Collected data entries:
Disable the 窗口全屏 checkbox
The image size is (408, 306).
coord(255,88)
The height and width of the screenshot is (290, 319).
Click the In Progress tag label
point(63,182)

DIRECTIONS FOR THIS TASK:
Each record above must be given again exactly.

EXERCISE ANSWER:
Disable the 窗口全屏 checkbox
The image size is (408, 306).
coord(255,88)
The height and width of the screenshot is (290, 319).
Click the In Progress tag label
point(63,182)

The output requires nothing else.